• _Written exercise_
Begin at the line that contains "Image resolution: width=723" and stop at the end of the material. Reproduce every line in that span, requests included, and shift each coordinate in the answers by adding 118.

• _Dataset content_
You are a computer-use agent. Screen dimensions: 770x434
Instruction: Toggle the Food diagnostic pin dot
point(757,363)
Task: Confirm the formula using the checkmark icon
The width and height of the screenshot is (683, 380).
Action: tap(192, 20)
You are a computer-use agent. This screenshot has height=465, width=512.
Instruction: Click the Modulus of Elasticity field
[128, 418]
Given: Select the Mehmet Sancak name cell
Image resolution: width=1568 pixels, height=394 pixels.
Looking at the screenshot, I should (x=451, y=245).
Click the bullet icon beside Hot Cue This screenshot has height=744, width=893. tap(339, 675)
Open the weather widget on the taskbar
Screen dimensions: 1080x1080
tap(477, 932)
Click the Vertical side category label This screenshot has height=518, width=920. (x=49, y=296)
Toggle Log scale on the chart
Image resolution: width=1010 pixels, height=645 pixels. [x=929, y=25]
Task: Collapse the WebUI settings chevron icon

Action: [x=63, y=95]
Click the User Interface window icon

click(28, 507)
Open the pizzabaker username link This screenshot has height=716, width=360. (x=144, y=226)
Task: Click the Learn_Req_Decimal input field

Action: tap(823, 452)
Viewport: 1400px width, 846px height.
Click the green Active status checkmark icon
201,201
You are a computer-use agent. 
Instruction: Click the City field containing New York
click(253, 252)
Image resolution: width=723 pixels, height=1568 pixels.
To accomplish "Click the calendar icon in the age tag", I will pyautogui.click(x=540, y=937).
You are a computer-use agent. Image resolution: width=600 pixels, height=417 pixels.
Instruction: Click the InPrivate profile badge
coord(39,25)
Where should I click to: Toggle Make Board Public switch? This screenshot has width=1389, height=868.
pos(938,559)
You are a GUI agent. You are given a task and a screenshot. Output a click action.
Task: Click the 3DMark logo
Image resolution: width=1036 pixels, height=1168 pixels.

• _Solution to the problem_
Image resolution: width=723 pixels, height=1568 pixels.
To accomplish "Click the calendar icon in the age tag", I will pyautogui.click(x=658, y=1055).
You are a computer-use agent. Image resolution: width=600 pixels, height=417 pixels.
Instruction: Click the InPrivate profile badge
coord(157,143)
Where should I click to: Toggle Make Board Public switch? This screenshot has width=1389, height=868.
pos(1056,677)
You are a GUI agent. You are given a task and a screenshot. Output a click action.
Task: Click the 3DMark logo
Image resolution: width=1036 pixels, height=1168 pixels.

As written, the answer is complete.